Texto de la página:

******************************

A una colectividad se le engaña siempre mejor que a un hombre
Pío Baroja
Cuando la realidad se opone a nuestras expectativas, lo que, de hecho, es la regla, se activan automáticamente mecanismos de defensa contra el shock y el conflicto interior que eso, casi invariablemente, nos produce.
Surge la resistencia; nos enojamos, montamos en ira o nos derrumbamos; intentamos negar lo que está pasando o cambiarlo; establecemos negociaciones con la vida: admitimos solo aquello que estamos preparados para aceptar y rechazamos las evidencias de lo contrario, mediante un mecanismo de defensa muy extendido, que tiene diversas manifestaciones: el autoengaño.
Es, ciertamente, una de las grandes estratagemas de la mente, pero no para “meternos el pie”, sino para mantenernos a salvo, como individuos y como colectivo. Sí, toda sociedad tiene, en su contexto, grandes autoengaños; la nuestra no es la excepción.
Es muy importante que entendamos que todo aquello que la humanidad, a lo largo de los siglos, ha censurado y etiquetado como defectos, malas actitudes, conductas inapropiadas, e incluso delitos, son resultado de distorsiones psicológicas que ponen en marcha patrones deformados de auto protección y reparación emocional.
No le hemos dado a la mente hasta ahora, aun cuando somos la única especie racional en el planeta, la importancia que tiene. Estamos muy lejos de entender su complejidad funcional, aún cuando la neurociencia ya nos permite conocer en gran parte la operación del órgano en que mayormente reside: el cerebro.
Aun no captamos completamente la esencia holística de pensamiento y emociones ni, por tanto, de cuerpo y mente. Aun sanamos nuestros males por separado y por especialidades. En esto la medicina china le lleva milenios de ventaja al resto de la visión médica en el mundo.
Además de desconocer el gran misterio que es nuestra mente, su proceso interactivo de percepción-pensamiento-emoción-sentimiento, le hemos dado una importancia exorbitante a la creatura de Freud: el ego. Ahora le echamos la culpa de todo a una entidad que no existe, que es solo una delimitación de aquello de nosotros que no podemos controlar y que, por tanto, rechazamos, en nuestro esfuerzo de adaptarnos y pertenecer a un contexto determinado: familia, época, tiempo y sociedad, con sus cánones de lo que debiéramos y no debiéramos ser y hacer.

******************************

Tarea 1:
Responde según el texto sobre el autoengaño:
(a) ¿A quién se le atribuye la frase del comienzo?
(b) ¿Qué medicina le lleva milenios de ventaja al resto?
(c) ¿De quién dice que es creatura el ego?
Tarea 2: Reproduce sin cambios el fragmento del texto sobre el autoengaño que empieza en "Además de desconocer" y termina en "ser y hacer.".
Tarea 3: Sigue escribiendo el texto sobre el autoengaño a partir de donde se detiene.
Las líneas que vienen después son de otra fuente.

******************************

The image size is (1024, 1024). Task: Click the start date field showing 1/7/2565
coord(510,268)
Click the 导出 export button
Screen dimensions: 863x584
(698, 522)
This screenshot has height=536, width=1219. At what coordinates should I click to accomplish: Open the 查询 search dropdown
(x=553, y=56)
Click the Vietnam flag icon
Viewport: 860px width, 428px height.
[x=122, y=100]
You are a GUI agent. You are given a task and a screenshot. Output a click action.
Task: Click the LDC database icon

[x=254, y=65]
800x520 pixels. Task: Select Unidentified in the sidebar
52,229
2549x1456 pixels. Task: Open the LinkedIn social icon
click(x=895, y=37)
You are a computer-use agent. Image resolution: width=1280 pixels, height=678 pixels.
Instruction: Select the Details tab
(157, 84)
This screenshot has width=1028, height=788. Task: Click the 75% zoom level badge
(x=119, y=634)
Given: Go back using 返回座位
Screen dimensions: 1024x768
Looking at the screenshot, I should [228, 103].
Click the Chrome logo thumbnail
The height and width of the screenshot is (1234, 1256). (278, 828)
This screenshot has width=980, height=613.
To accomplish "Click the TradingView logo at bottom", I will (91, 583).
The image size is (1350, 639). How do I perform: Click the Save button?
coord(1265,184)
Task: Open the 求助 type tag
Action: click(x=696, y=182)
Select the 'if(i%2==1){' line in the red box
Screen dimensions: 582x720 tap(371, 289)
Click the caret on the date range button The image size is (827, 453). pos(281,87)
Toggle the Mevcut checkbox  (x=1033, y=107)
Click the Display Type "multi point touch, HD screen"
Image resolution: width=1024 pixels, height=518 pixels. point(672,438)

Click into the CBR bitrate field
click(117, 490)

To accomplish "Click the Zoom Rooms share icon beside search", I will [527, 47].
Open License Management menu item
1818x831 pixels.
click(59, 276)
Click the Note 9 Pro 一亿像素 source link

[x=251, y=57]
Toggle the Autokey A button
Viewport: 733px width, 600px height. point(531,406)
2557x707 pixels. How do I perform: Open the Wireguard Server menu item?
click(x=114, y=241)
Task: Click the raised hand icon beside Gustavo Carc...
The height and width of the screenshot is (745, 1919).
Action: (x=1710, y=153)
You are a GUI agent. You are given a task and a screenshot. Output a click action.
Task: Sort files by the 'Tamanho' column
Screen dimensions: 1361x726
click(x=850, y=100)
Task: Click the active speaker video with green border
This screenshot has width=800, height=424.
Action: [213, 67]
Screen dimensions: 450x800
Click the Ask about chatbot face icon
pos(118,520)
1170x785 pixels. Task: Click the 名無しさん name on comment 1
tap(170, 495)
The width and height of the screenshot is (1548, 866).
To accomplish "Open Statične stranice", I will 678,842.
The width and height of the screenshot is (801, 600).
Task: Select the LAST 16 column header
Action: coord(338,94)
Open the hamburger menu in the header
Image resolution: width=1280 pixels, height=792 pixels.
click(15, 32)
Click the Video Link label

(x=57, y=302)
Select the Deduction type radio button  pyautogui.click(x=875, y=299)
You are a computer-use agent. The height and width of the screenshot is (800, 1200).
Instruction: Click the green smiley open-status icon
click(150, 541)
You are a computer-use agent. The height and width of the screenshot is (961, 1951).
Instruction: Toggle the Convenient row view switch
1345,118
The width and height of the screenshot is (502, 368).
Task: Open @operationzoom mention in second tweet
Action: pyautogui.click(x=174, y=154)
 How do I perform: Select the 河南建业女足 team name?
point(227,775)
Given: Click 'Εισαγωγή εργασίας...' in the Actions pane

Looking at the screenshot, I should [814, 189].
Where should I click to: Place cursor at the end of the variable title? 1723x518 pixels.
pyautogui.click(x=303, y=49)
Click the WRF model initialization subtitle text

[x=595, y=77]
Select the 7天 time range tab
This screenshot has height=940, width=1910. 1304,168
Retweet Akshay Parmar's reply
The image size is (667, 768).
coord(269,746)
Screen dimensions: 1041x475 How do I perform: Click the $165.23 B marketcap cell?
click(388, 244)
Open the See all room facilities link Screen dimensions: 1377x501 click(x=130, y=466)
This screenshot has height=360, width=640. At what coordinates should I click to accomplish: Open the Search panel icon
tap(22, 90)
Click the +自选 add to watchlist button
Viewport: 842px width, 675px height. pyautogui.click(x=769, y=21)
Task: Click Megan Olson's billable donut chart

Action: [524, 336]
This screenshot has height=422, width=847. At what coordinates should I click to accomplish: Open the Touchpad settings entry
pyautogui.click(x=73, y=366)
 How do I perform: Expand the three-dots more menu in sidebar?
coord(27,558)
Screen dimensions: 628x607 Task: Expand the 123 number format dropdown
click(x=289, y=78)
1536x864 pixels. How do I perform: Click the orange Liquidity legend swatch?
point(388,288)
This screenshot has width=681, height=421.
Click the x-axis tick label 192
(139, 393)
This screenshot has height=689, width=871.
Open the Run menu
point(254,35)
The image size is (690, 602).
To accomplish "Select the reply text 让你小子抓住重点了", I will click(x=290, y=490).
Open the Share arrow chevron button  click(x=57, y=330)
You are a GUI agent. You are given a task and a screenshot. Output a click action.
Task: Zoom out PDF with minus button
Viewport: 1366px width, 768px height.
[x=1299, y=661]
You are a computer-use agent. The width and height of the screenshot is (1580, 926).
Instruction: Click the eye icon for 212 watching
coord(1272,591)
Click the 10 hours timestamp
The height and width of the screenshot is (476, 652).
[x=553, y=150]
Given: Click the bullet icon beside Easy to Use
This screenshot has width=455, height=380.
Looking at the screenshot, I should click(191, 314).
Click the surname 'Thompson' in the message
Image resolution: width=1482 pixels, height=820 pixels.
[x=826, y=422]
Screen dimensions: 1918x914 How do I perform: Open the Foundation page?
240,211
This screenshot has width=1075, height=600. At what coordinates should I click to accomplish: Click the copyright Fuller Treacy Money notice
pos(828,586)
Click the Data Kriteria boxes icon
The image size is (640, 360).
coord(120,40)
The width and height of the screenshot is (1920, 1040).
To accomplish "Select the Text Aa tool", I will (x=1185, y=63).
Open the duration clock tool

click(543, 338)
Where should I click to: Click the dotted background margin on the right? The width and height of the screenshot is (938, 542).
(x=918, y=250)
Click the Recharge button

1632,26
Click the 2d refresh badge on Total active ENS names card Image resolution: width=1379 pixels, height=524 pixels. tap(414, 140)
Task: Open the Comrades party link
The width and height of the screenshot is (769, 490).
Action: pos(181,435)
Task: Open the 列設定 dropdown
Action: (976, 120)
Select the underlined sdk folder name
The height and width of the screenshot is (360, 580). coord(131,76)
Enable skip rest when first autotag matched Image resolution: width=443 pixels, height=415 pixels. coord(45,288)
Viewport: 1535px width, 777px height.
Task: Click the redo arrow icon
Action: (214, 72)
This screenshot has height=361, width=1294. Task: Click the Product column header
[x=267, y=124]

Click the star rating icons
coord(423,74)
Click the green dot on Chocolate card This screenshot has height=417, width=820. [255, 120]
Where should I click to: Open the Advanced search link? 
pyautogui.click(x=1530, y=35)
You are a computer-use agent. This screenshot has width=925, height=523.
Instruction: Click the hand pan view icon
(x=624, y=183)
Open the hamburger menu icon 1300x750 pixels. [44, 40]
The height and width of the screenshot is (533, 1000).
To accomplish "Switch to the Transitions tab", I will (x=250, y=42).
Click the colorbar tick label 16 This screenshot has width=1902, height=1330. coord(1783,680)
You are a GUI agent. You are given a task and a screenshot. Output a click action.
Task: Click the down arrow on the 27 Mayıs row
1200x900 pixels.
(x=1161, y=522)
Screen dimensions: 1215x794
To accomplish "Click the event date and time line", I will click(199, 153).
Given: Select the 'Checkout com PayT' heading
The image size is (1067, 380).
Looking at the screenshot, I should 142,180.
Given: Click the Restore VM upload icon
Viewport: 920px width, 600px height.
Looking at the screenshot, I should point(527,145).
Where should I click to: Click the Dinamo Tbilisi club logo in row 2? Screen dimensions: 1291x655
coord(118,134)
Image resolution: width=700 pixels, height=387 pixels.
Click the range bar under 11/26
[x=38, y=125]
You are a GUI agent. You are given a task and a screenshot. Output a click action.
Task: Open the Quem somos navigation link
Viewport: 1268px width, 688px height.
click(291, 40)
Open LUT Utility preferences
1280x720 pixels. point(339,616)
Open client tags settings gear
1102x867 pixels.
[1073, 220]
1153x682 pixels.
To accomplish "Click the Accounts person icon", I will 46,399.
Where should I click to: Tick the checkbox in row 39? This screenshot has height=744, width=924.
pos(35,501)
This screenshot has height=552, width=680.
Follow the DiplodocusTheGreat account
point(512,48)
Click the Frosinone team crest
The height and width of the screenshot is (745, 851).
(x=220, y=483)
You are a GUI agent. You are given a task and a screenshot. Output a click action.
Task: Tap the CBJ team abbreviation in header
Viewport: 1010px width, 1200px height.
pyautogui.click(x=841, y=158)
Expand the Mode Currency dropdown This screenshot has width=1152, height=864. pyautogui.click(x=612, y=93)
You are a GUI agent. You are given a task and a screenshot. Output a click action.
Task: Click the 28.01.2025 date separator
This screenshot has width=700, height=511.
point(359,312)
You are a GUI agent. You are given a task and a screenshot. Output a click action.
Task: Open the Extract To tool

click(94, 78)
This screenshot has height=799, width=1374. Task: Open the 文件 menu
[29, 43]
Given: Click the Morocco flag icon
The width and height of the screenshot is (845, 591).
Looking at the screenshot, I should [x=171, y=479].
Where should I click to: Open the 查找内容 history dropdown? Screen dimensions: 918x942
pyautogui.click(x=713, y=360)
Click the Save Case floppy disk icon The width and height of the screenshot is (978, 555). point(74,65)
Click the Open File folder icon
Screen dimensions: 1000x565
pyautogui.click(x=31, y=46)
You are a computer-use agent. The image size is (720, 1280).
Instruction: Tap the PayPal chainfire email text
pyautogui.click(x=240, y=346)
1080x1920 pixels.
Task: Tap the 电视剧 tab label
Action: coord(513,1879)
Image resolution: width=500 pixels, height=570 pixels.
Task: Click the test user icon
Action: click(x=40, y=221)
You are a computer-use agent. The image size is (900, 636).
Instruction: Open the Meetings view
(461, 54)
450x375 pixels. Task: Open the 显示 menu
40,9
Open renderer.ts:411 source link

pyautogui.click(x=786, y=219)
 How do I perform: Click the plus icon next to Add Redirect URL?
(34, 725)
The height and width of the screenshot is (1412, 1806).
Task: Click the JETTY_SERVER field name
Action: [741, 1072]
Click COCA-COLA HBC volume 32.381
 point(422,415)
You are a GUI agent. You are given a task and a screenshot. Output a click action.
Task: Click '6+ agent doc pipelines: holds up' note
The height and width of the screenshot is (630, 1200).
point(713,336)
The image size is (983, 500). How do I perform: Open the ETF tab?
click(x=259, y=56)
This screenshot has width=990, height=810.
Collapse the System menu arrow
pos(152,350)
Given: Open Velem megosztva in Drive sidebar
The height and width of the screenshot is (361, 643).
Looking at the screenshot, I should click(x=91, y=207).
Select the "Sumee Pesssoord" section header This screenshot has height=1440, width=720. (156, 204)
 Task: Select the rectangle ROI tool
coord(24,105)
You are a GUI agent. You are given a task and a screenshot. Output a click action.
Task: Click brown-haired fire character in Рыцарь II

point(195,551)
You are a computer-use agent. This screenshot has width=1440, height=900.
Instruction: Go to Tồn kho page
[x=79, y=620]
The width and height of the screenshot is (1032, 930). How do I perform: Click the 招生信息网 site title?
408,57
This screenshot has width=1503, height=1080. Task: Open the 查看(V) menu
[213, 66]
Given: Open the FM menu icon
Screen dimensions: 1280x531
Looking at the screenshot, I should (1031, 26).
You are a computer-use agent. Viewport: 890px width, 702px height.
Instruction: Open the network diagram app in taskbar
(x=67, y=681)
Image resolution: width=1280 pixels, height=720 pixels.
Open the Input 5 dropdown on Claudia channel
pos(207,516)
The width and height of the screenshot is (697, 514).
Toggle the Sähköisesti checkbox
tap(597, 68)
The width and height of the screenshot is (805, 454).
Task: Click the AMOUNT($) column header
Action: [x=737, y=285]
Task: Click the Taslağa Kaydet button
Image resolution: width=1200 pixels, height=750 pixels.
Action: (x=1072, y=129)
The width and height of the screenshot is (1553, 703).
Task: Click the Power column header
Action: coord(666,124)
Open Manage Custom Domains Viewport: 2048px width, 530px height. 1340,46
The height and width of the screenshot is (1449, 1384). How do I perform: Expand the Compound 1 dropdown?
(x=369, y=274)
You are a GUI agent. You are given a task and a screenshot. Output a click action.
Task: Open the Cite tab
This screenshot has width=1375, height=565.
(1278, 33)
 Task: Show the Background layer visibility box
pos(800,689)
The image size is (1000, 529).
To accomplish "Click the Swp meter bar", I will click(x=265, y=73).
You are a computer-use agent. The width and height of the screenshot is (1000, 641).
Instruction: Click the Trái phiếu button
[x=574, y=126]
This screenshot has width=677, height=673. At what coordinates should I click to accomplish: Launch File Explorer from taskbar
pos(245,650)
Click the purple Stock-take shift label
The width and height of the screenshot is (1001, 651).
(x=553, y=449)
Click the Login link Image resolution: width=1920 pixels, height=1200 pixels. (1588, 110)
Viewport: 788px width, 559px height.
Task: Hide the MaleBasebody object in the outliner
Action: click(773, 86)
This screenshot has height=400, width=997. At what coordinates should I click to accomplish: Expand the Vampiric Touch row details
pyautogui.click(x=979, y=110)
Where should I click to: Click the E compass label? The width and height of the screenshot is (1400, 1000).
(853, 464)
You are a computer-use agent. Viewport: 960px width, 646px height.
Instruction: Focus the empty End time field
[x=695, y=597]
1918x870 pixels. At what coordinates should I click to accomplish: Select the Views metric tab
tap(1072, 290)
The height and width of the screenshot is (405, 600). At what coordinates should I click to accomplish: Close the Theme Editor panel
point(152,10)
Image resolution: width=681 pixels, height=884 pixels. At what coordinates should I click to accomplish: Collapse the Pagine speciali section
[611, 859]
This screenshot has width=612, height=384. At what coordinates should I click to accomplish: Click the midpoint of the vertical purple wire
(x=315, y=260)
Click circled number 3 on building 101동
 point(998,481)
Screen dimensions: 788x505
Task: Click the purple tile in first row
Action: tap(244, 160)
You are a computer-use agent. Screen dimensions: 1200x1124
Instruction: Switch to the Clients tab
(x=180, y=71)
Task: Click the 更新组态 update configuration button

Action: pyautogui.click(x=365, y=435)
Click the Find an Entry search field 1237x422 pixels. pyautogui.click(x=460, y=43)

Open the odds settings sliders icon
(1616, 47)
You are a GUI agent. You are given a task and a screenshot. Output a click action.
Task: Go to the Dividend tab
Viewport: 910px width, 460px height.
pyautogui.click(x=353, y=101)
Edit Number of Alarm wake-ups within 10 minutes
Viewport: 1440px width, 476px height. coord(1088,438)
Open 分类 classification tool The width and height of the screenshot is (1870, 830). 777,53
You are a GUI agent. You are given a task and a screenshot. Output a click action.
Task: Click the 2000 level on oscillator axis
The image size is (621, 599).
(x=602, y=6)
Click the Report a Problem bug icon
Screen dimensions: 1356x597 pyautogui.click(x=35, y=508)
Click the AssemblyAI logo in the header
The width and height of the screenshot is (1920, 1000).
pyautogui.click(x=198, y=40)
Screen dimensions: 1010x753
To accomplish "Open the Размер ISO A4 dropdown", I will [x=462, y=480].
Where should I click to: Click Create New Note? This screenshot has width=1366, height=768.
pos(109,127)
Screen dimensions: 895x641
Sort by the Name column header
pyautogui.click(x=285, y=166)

******************************

Respuesta 1:
(a) A Pío Baroja.
(b) La medicina china.
(c) De Freud.

Respuesta 2:
Además de desconocer el gran misterio que es nuestra mente, su proceso interactivo de percepción-pensamiento-emoción-sentimiento, le hemos dado una importancia exorbitante a la creatura de Freud: el ego. Ahora le echamos la culpa de todo a una entidad que no existe, que es solo una delimitación de aquello de nosotros que no podemos controlar y que, por tanto, rechazamos, en nuestro esfuerzo de adaptarnos y pertenecer a un contexto determinado: familia, época, tiempo y sociedad, con sus cánones de lo que debiéramos y no debiéramos ser y hacer.

Respuesta 3:
Y no es de ahora: el ser humano siempre ha rechazado parte de sí mismo: los filósofos de la antigüedad, las apetencias de la carne; los cristianos de la Edad Media, los pecados; el mundo moderno, más laico, los defectos de carácter y, claro, el ego. Vamos hacia o estamos ya en la posmodernidad y éste último sigue siendo el gran incomprendido.
Cómo podremos evolucionar, si estamos tratando emular a los ángeles, y no de convertirnos en los humanos que estamos destinados a ser. No nos gusta lo que somos, queremos deshacernos de una parte imprescindible de nuestra naturaleza, odiamos equivocarnos, tratamos siempre de no sentir miedo ni dolor, deseamos ser constantemente felices, no tener que ver nunca lo que no nos gusta ni experimentar perturbación alguna.
Todo esto se convirtió en el gran autoengaño de la humanidad a lo largo de toda su historia. A partir de Freud, en particular, creemos que hay que ir contra el ego, como si éste no fuera solo un ente conceptual; tenemos la certeza de que podemos dejar de sentir dolor y miedo, de que nuestra misión es ser felices, siempre afrontando todo con buen talante y entusiasmo de quinceañera.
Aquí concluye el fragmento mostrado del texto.